2004 Nobel Prize in Literature Presentation Speech
2004 Nobel Prize in Literature Presentation Speech
by Professor Horace Engdahl of the Swedish Academy, 10 December 2004
Your Majesties, Your Royal Highnesses, Ladies and Gentlemen,
What first perplexes when reading Elfriede Jelinek is the strange, mixed voice that speaks from her writing. The author is everywhere and nowhere, never quite standing behind her words, nor ever ceding to her literary figures in order to allow the illusion that they should exist outside her language. There is nothing but a stream of saturated sentences, seemingly welded together under high pressure and leaving no room for moments of relaxation.
Elfriede Jelinek deliberately opens her work to the clichés that flood the news media, advertising and popular culture–the collective subconscious of our time. She manipulates the codes of pulp literature, comics, soap operas, pornography and folkloristic novels (Heimatsroman), so that the inherent madness in these ostensibly harmless consumer phenomena shines through. She mimics the prejudices we would never admit to, and captures, hidden behind common sense, a poisonous mumble of no origin or address: the voice of the masses. She has said that she taps at language to hear its hidden ideologies, much as a doctor will tap on a patient’s chest. Aghast, we discover how class oppression, sexism, chauvinism and the distortion of history echo through everyday conversation. Sport is immediately suspect: its militaristic drills, the uniforms, the cult of the strong and the victorious. Nature: a political trap. Austria’s alpine landscape has been the perfect backdrop for her destruction of the idyllic.

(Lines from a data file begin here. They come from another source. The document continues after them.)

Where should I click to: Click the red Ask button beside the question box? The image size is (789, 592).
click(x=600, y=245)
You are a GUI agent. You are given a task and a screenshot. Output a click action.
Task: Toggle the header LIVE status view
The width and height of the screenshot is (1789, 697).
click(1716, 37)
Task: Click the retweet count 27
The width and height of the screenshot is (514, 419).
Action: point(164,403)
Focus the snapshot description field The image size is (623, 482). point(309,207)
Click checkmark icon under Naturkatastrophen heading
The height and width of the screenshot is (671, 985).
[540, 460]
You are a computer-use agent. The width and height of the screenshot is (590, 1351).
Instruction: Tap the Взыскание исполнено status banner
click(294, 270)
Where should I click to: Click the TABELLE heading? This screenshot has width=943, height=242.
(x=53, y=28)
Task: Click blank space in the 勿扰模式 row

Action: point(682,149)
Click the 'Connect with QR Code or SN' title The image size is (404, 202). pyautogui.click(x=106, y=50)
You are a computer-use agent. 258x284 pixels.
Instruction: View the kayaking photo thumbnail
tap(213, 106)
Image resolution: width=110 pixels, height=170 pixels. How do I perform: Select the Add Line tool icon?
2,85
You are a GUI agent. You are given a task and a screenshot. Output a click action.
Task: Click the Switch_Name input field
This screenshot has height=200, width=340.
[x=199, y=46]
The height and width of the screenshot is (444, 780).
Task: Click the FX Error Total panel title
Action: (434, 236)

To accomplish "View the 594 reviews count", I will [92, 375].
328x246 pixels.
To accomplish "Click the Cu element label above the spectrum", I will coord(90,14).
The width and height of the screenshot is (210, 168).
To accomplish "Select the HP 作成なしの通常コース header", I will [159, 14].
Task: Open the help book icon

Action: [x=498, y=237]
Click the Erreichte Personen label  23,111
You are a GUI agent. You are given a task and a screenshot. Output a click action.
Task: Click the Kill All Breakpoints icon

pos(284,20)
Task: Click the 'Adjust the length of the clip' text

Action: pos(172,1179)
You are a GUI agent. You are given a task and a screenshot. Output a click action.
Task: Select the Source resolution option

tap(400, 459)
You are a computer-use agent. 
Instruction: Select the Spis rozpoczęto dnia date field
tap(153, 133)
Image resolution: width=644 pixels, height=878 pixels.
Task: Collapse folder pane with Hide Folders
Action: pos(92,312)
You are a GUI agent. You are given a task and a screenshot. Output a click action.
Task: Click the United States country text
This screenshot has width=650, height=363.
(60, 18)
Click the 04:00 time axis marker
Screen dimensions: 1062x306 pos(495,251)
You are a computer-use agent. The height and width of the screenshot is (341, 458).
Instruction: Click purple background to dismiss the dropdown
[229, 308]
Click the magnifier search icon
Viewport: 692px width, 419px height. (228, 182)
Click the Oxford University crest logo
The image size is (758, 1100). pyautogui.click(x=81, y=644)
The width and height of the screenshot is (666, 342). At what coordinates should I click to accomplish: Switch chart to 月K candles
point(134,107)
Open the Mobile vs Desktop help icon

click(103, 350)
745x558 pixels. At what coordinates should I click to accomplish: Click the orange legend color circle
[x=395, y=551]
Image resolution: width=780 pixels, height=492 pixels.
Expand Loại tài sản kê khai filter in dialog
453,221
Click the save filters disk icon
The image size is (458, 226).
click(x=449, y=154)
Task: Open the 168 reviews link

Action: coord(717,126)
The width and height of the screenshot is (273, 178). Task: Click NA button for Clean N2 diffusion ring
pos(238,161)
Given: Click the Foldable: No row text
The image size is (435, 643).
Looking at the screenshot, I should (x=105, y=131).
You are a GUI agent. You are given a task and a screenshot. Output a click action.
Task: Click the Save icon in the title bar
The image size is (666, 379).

When our normal ideals and daydreams are rendered with Elfriede Jelinek’s instrumentation of heartless word-plays, macabre metaphors and infernally twisted quotations from the classics, they are never again the same. Her insinuating tone, like infrared light, elucidates the hidden writing of civilisation. Where we saw normal society, we now see a locked-down system of male/female, assault and submission, hunter and prey. Indeed, we are forced to accept that we find the hunter’s language sexier than the prey’s. Elfriede Jelinek’s social criticism is formed not from the safe distance of superior knowledge but from the depths of an unqualified contamination. In her works, the dead return not to comfort but to bear witness. Ghosts are as ubiquitous as the living, and there is no clear distinction between them. The woman’s being is like the vampire’s, at once alive and dead, since her full expression is forbidden. Some of Elfriede Jelinek’s heroines seem to have stepped out of male fantasies of blood-sucking she-monsters from the turn of the 20th century. As heir to a long line of linguistically critical Austrian writers, from Johann Nepomuk Nestroy to Ingeborg Bachmann and Thomas Bernhard, she also knows the importance of deflating the pathos of disaster. Her parade of luckless princesses from fairytales and real life in the drama suite Der Tod und das Mädchen is condensed into the picture of Marilyn Monroe’s blonde hair billowing out from under the lid when they close the coffin at her funeral. Swiftly comes the deprecating simile: “like foam seeping from a fire extinguisher.”
Literary genres pale to disappearance under Jelinek’s hand. Her plays are not theatre, rather “texts to be spoken,” liberated from the tyranny of dramatical roles. Astonished directors find she has delivered into their hands material to revolutionise theatre.
Her novels–the sweet girls as losers in Women as Lovers, the murderous logic of youth revolt in Wonderful, Wonderful Times, the aesthetic of self-mutilation in The Pianist, the endless repetition of the simple fact of penetration in Lust, the ABC of the violation of women in Gier–cheerfully break the laws of classic narrative art. The author does not cede the floor, observing her characters almost as insects under a glass cover. Her phrasing is itself the action. Through the musical interchange of voices and counter-voices, a world comes into being, illuminated by her life-giving fury.
What is a hero in a literary work? Other differences aside, it is someone who is right when the world is wrong. In male modernism, it has often been the author himself, disguised as the solitary voice of the outcast ego. This invites empathy and identification, thereby producing literature’s eternal karaoke-effect, where the reader joins in on the chorus. The difficulty in reading Elfriede Jelinek is that there is no sympathetic narrator in whom the reader can rest and with whom the reader can identify. It is an awakening from the narcissism of reading.
Her writings perhaps give us a dark picture of life, but she is no pessimist, since in pessimism there is generally a whiff of self-pity and a tacit plea. Rather, grinding through her imprecations is a scandalous joviality without hope, rays from a black sun.
Most honoured Elfriede Jelinek!
In the words of Hegel, woman is society’s irony. Through your writing, you have given new currency to an heretical feminine tradition and have expanded the art of literature. You negotiate with neither society nor your time, nor do you adapt to your readers. If literature by definition is a force that bends to nothing, you are in our day one of its truest representatives.